Contrasting with the profane world, sacred buildings exhibit a marked divergence in layout and decoration. Wats and palaces might resemble classic Ayutthaya houses in form, but they are blown up to super-human enormity and covered with dazzling ornamental gaudiness. Seemingly every architectural element reaches for the sky and glitters in the sun with some variety of precious appliqué. Not confined to serving the roads or canals, the compounds are ordered and spacious, with courtyards and ceremonial plazas allowing for generous views of the oversized spiritual architecture. The effect is one of peace and kitsch, repose and extravagance.

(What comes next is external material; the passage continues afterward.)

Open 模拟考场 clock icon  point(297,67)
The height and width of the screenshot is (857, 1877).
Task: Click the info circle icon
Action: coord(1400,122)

The primacy of Bangkok lays in its role as the royal city. It is the literal and figurative head of the nation, and the only true city. As the home of the king, it is merged with his image as a sort of timeless myth of Thailand. The adoration of Thais for their royal family and the present king, Bhumibol, is thus at least partly reflected in the inability of the national government to grow secondary cities like Chang Mai. Modeled directly on the previous Thai royal city of Ayutthaya, Krung Thep (the abbreviated version of the official 164 letter name, translated as “City of Angels”) grew out of the ashes of the former after it was sacked by the Burmese. The continuity began in finding a similar crook in the Chao Praya River, and platting a similar defensive layout. Additionally, many buildings were either transported or recreated.

The new location had strategic trading advantages that Ayutthaya never did, especially in being located closer to the sea for burgeoning international trade. Thailand shrewdly grew as a center for open trade and avoided colonization (the only nation in Southeast Asia to do so) by playing neighboring colonies of England, France and Portugal against each other. In order to further prevent dependency on Europe, the royal family decided to out-modernize the Europeans. Beginning in the 19th century they instituted a policy of progress and openness that made Bangkok one of the world’s most cosmopolitan cities. Without a single overseas master the city took in competing foreign ideas, resulting in the collage of styles found today.

Building typology in Bangkok is linked closely to its adjacent transportation method. Older canals beget stilt houses, newer roads beget shop houses, and modern transit corridors beget towers. Each type is a layer that is laid over the previous as the city is continuously upgraded. Originally all traffic was canal based and floating houses evolved into stilt houses to avoid flooding and tropical fauna. As roads became the infrastructure of choice in the 19th century, stilt houses gave way to multiple story shophouses, with generic retail and industry at grade and apartment housing above. In the latter half of the 20th century, as roads were overlaid with thoroughfares and rapid transit, the tower block emerged from the shop-house. Towers sport parking garages as tall as the shop-houses around them and reach 20-50 stories. Since they sit back from the infrastructure around them, they are also the first typology to eschew a front and back face. All exist side by side in the metropolis, often on top of each other. It is one of the pleasures of wandering Bangkok that at these overlapping moments you are simultaneously in a 19th, 20th, and 21st century city.

This study will focus on built remnants from two divergent eras: the canals that were responsible for Bangkok’s growth, and the abandoned skyscrapers that recall the uncontrolled hubris and resulting financial collapse of 1997. Each, in their own way, presents the tension between growth and preservation. Canals are viewed as central to the historic myth of Bangkok, but appear increasingly incompatible with the growth of the city. The ghost-skyscrapers, on the other hand, are an unwelcome souvenir from a painful era, but nonetheless present issues about the role and criteria of built heritage.